Time Warner Inc. (NYSE:TWX) is riding high on initiatives such as foraying into new markets, expanding its digital presence and extension of The National Collegiate Athletic Association ("NCAA") deal. However, these signs of optimism are clouded by intense competition and dismal performance of the Warner Bros Division. Keep on reading to find out what are the pros and cons of Time Warner at the moment.

Hidden Catalysts

Time Warner has been expanding its digital presence to give consumers a more enjoyable viewing experience by making more contents available in various platforms and devices. Further, Time Warner enhanced the reach of HBO GO streaming service to mobile devices. It also launched an independent online streaming service HBO NOW to target consumers who have access to the Internet but are not cable subscribers.

Time Warner’s significant international footprint has helped broaden its client base and product portfolio. Turner is now concentrating on the enhancement of its reach in existing territories through investments in local production and gaining distribution rights for new networks. The increasing demand of its content from distributors such as AT&T (NYSE:T), Verizon, Netflix, Amazon (NASDAQ:AMZN), Hulu and other cable or satellite providers is assisting in augmenting revenue for Time Warner.

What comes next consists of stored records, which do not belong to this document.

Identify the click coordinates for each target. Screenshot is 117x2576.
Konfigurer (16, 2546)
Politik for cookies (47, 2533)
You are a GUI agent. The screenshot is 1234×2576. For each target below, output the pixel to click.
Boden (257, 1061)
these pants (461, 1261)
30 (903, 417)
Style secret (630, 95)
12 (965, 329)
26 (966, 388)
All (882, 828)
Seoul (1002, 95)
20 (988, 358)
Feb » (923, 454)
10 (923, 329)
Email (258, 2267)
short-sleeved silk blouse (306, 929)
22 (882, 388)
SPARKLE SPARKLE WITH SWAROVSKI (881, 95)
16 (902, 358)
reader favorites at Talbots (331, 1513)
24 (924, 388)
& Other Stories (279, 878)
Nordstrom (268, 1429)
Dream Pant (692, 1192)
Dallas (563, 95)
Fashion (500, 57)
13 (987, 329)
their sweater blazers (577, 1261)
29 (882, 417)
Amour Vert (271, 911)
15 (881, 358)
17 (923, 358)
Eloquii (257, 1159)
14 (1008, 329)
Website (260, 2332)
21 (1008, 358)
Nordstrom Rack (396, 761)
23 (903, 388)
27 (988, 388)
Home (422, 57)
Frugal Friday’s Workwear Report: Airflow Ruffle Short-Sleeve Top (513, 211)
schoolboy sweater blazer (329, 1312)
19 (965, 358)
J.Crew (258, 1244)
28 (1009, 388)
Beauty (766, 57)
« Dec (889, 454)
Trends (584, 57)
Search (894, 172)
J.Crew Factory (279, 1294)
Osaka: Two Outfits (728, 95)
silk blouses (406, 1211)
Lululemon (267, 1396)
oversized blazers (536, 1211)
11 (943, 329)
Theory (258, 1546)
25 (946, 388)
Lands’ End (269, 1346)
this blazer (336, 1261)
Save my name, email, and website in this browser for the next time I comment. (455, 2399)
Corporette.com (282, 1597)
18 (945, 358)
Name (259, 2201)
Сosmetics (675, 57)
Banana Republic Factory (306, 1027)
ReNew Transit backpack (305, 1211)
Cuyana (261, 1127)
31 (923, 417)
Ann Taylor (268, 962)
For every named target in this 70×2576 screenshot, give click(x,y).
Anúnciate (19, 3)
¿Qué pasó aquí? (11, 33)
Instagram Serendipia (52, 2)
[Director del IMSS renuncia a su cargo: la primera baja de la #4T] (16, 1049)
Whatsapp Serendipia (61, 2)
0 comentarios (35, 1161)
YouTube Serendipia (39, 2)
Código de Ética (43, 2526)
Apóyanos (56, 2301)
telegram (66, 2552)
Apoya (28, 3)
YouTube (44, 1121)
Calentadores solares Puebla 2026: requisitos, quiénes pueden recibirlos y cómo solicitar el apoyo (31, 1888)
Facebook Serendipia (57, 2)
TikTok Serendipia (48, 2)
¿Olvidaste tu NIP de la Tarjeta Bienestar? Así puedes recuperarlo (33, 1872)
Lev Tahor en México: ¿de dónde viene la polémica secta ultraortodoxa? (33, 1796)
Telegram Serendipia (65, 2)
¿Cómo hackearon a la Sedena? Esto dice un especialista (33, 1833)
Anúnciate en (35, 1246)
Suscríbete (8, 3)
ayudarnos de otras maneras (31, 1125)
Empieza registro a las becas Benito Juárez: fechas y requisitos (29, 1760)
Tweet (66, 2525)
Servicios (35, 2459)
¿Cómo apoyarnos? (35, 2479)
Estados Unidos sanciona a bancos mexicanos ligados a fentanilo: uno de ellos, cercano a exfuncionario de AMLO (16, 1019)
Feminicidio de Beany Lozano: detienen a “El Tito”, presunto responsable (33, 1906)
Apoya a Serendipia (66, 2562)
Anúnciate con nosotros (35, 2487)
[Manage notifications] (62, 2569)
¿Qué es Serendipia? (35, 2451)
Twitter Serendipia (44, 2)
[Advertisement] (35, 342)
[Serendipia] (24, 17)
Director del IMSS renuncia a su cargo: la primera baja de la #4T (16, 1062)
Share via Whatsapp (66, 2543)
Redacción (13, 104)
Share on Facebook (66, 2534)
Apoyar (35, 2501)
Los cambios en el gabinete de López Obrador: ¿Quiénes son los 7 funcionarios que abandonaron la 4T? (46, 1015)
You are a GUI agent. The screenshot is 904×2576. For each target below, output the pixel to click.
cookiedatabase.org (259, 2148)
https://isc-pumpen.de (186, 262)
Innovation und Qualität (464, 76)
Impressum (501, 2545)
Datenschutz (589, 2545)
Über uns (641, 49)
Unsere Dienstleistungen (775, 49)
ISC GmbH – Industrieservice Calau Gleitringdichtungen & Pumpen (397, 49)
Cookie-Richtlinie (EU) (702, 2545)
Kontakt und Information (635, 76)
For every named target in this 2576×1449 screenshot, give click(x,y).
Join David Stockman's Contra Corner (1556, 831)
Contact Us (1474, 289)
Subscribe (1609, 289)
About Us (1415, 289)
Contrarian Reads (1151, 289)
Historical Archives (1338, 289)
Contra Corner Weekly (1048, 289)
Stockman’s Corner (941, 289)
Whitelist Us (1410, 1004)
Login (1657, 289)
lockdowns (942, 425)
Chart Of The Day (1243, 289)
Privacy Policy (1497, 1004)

Time Warner’s Turner Broadcasting and CBS Corp. have extended their rights to air The NCAA Men's Division I Basketball Tournament through 2032. The deal is valued at $8.8 billion. Given the massive popularity of the event, CBS Corp. and Time Warner investors are likely to enjoy solid returns. With more viewership and higher advertising revenues, both the companies are poised for top-line growth. In the past, both enjoyed high television ratings and advertising revenues from the event.